There is a risk of suprascapular nerve palsy in this muscle advancement technique [14]. Compared to the recent surgical technique that advanced both infraspinatus and supraspinatus, in case of advancement of only the infraspinatus, a longer length of infraspinatus must be advanced to cover the great tuberosity. This may cause retraction of the suprascapular nerve and may increase the risk of palsy. Therefore, suprascapular nerve release will have to include cutting of the transverse scapular ligament during surgery [15]. It is also necessary to consider cosmetic issues due to open surgery and scapular dyskinesis due to muscle damage around the scapular.

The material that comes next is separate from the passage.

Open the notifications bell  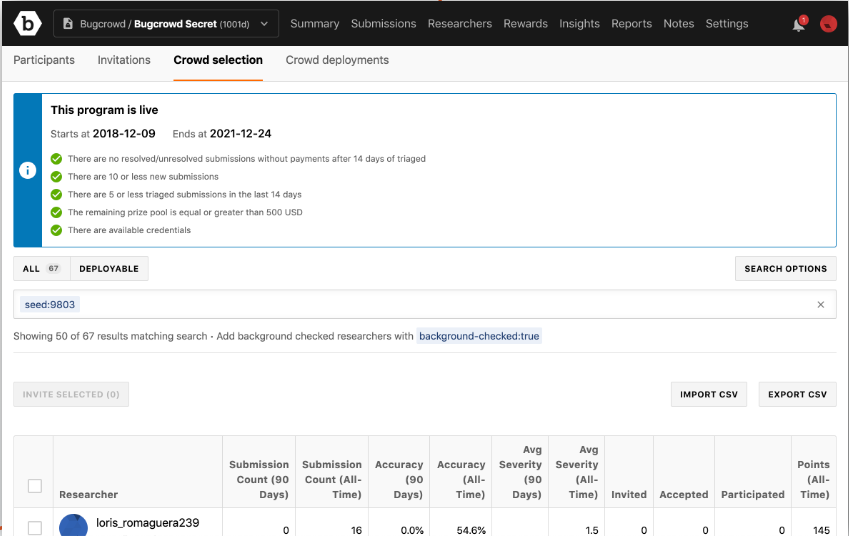(x=798, y=24)
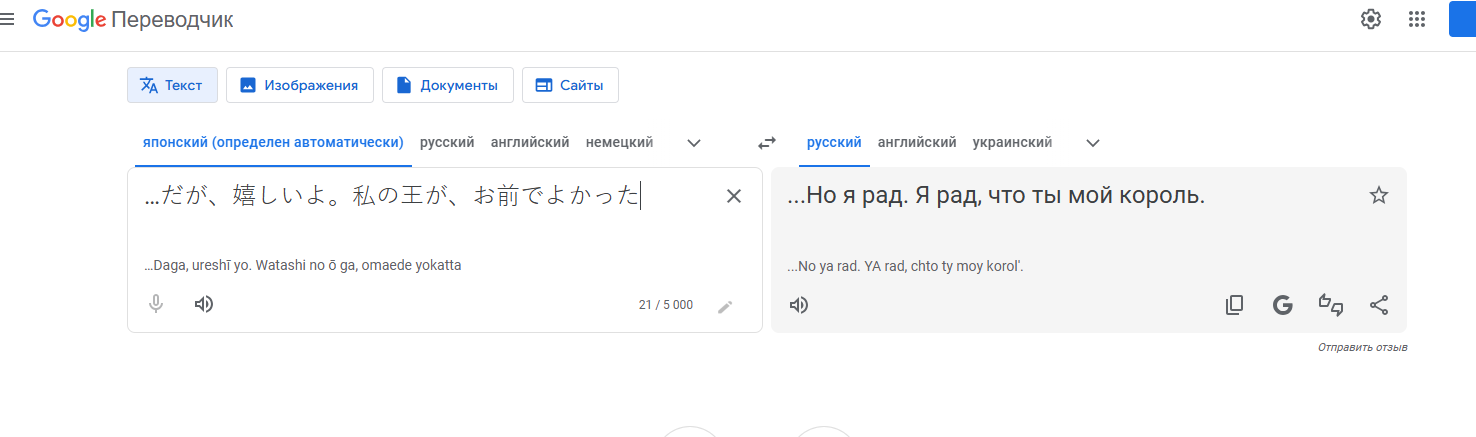Screen dimensions: 1476x437
Task: Switch to the Документы tab
Action: click(447, 85)
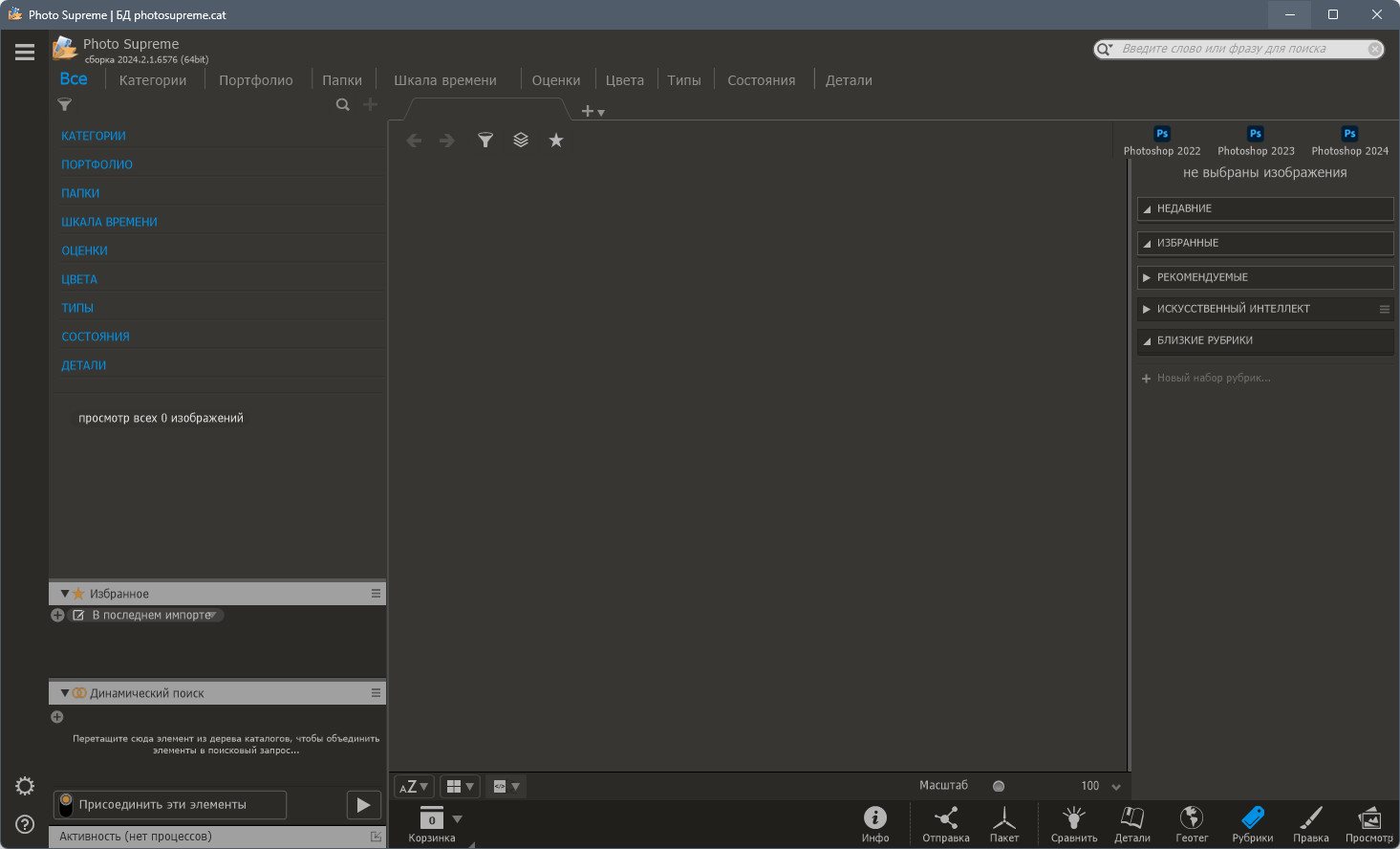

Nevertheless, “infraspinatus rotational transfer” may be a good surgical option for severe rotator cuff tears. However, in a situation where various surgical methods for irreparable rotator cuff tear are being reported, biomechanical studies and comparison studies that can show superiority are needed. In addition, due to the short follow-up period, research on long-term outcomes and complications should continue.